* [Material to process]:
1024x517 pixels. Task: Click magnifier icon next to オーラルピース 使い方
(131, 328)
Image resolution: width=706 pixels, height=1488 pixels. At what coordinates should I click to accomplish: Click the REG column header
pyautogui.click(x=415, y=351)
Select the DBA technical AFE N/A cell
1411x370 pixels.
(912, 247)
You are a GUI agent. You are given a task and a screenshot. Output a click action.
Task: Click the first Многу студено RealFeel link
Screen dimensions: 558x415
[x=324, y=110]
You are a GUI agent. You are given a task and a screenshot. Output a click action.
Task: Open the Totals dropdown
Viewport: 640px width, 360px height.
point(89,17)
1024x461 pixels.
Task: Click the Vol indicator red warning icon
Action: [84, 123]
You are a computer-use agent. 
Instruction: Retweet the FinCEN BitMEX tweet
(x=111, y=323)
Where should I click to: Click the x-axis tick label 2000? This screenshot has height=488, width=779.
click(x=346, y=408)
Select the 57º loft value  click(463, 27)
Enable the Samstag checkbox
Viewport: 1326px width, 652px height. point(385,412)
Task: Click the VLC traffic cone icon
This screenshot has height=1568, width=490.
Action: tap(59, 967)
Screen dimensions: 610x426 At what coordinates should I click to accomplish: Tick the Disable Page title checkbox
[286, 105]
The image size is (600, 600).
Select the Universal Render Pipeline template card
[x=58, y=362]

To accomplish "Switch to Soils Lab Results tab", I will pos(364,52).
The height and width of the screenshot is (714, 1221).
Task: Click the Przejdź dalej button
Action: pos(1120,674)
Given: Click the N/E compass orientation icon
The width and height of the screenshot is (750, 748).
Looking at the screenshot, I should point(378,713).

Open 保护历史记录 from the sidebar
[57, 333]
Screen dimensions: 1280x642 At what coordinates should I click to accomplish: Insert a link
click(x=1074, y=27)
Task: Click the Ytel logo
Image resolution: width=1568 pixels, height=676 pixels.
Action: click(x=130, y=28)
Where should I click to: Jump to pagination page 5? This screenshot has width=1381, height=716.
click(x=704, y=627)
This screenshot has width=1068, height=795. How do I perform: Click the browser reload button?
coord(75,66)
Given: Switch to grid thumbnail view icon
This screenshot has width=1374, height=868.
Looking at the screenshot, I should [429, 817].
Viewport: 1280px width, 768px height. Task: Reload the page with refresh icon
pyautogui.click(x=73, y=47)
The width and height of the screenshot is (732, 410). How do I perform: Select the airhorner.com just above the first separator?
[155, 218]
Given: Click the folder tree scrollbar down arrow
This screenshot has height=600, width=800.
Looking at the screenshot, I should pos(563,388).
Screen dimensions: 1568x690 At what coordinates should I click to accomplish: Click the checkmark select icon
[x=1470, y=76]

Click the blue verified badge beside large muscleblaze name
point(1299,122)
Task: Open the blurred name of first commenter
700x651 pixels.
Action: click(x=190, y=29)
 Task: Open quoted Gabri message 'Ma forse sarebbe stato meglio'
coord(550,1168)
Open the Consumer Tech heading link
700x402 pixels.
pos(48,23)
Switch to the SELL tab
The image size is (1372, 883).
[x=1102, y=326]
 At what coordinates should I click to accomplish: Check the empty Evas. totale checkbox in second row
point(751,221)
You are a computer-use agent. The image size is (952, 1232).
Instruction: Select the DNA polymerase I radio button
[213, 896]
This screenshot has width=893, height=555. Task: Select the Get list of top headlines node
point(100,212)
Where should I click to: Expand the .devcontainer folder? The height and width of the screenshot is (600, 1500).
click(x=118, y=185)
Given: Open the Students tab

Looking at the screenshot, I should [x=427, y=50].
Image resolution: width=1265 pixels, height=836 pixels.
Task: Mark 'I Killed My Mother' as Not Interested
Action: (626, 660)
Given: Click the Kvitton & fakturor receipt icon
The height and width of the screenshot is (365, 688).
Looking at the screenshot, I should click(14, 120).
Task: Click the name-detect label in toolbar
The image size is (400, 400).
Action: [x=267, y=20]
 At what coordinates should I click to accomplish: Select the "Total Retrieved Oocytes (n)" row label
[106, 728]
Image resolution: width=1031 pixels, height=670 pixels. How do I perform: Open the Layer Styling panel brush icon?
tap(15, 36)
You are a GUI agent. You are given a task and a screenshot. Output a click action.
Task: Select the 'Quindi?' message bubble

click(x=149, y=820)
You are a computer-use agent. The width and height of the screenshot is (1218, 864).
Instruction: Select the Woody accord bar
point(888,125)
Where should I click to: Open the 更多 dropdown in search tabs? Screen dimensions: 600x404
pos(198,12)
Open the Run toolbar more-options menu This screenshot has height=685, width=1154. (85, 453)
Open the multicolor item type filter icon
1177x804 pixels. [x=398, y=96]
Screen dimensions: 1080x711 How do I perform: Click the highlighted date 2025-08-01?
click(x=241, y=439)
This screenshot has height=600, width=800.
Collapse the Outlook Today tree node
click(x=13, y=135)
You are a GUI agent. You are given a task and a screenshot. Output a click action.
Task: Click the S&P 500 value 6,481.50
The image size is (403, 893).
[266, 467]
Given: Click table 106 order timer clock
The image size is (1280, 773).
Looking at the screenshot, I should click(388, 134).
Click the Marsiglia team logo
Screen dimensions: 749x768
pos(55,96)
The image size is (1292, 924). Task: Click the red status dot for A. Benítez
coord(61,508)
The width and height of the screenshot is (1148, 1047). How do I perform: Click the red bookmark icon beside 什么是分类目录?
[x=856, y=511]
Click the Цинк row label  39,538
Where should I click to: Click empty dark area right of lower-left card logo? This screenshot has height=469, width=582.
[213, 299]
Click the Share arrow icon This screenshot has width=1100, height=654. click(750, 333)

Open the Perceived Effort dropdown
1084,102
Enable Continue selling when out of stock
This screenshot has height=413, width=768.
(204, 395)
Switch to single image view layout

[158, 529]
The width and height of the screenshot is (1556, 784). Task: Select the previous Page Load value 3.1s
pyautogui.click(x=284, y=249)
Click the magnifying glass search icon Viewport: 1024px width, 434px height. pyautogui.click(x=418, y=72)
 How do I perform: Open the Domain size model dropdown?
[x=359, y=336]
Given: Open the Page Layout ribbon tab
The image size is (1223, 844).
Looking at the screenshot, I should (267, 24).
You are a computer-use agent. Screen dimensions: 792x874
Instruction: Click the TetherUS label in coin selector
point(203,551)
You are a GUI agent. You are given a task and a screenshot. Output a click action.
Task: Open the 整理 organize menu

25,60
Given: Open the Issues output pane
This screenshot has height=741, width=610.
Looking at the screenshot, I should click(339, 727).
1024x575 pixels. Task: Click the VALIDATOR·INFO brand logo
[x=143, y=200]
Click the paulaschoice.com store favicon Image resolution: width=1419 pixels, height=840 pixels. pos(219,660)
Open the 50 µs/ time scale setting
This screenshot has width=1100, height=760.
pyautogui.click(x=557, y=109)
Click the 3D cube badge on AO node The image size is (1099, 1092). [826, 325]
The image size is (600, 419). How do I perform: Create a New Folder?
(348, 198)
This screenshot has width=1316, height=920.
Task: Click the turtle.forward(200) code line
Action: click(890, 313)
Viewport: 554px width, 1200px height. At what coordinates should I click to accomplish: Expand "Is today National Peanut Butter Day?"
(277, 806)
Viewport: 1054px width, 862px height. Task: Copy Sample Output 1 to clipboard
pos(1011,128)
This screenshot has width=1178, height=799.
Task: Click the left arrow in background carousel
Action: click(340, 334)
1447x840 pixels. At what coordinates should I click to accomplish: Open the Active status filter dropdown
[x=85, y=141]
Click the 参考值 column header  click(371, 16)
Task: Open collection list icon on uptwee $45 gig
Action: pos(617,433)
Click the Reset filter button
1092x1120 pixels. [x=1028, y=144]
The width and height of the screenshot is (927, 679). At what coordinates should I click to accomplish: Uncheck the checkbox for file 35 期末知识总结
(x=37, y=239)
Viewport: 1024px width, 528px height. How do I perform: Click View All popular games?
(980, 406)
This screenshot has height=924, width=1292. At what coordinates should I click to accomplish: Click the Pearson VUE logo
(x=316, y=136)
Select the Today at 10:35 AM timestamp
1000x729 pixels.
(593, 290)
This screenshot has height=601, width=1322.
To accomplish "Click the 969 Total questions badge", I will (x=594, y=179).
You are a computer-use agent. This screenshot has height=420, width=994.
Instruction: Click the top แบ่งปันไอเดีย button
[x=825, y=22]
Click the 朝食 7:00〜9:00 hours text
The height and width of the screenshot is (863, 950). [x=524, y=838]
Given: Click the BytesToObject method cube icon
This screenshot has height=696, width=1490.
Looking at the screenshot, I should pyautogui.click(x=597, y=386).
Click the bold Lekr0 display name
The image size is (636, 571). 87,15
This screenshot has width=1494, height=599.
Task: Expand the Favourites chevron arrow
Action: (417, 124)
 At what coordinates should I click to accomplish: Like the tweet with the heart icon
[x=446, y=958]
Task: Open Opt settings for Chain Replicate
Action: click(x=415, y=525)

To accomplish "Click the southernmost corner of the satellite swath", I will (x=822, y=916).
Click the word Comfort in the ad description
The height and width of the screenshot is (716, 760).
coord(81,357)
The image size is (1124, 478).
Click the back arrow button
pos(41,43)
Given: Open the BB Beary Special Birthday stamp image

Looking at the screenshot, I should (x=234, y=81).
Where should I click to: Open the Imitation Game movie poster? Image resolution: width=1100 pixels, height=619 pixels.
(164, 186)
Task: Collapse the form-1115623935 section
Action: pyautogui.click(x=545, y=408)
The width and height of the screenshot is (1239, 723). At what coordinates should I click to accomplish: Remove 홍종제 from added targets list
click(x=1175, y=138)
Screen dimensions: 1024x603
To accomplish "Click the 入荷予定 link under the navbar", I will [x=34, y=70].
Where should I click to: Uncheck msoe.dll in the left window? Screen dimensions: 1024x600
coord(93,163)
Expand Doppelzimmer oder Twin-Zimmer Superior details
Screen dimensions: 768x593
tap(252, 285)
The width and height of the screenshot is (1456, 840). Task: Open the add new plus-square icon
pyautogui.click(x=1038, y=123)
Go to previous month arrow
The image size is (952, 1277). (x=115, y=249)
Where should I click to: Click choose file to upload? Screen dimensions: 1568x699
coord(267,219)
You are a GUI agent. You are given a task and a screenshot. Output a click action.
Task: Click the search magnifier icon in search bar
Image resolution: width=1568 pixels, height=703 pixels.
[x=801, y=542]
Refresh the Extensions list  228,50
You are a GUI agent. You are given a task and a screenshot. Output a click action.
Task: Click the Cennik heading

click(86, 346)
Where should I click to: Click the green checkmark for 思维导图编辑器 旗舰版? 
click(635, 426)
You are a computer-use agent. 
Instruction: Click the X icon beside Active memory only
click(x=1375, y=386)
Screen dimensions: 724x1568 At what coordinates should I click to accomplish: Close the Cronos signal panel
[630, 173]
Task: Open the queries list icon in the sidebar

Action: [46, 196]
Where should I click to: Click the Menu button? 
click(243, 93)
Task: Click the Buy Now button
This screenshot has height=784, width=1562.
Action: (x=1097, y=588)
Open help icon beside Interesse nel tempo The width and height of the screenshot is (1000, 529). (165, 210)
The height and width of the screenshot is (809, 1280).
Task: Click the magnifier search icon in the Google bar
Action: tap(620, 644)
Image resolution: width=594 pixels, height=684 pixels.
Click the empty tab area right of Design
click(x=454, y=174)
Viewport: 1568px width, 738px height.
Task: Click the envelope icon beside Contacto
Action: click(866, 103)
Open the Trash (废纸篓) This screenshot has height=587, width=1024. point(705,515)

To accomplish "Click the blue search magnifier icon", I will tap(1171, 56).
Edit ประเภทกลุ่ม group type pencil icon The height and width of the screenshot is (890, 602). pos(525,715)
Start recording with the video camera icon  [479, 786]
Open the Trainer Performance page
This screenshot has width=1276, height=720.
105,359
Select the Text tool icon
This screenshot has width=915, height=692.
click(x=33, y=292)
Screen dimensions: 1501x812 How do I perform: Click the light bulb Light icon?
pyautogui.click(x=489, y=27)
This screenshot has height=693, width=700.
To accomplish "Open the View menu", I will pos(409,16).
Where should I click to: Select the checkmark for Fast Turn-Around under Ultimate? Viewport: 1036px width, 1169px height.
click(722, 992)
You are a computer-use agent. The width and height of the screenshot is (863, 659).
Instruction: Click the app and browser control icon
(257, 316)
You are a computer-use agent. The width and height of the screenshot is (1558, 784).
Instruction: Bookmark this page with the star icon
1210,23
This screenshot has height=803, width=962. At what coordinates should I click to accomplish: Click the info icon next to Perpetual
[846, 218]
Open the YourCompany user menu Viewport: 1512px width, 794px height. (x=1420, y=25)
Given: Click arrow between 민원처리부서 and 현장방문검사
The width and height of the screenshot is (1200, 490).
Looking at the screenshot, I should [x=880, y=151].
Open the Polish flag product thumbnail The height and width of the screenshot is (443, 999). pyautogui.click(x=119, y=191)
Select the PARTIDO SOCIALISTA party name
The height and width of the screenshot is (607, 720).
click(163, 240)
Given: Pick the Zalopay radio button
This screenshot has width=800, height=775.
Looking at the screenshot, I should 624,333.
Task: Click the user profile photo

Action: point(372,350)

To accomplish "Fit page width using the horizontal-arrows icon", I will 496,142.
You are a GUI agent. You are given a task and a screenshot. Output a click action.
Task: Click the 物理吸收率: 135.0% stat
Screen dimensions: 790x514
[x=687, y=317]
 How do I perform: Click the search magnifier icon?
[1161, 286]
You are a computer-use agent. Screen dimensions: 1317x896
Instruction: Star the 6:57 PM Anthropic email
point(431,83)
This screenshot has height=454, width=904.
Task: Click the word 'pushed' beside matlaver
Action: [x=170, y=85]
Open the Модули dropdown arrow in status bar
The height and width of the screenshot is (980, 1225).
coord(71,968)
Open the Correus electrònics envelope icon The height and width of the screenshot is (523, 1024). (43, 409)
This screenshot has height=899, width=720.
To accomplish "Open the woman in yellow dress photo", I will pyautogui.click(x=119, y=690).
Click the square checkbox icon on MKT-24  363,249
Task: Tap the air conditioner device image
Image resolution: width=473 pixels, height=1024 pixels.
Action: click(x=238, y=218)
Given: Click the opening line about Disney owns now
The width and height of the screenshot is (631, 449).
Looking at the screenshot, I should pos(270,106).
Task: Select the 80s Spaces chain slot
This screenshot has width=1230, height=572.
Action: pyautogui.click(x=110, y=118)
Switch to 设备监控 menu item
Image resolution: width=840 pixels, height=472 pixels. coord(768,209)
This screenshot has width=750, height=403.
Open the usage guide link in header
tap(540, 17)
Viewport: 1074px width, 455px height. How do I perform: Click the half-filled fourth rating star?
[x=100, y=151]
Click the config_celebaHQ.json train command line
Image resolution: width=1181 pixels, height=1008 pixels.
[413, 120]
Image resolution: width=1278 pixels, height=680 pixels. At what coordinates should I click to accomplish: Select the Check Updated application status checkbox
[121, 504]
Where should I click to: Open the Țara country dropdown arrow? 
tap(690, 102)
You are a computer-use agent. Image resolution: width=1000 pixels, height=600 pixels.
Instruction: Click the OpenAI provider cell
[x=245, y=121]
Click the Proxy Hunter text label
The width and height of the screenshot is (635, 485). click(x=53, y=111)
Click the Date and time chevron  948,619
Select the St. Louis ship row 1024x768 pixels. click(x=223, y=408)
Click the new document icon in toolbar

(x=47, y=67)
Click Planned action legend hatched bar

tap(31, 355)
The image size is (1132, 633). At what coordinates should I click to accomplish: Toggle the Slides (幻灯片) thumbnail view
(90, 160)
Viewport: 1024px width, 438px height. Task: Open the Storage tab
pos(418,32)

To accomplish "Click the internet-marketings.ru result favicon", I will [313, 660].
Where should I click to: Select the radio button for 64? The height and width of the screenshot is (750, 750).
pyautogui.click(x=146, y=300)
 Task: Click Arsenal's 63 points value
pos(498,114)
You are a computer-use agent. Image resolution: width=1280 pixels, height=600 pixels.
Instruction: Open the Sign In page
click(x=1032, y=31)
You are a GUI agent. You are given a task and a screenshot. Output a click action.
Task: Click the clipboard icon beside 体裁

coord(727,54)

* [Task brief]:
Extract from the data every line where "cube" shows up.

* [Written response]:
Click the 3D cube badge on AO node The image size is (1099, 1092). [826, 325]
Given: Click the BytesToObject method cube icon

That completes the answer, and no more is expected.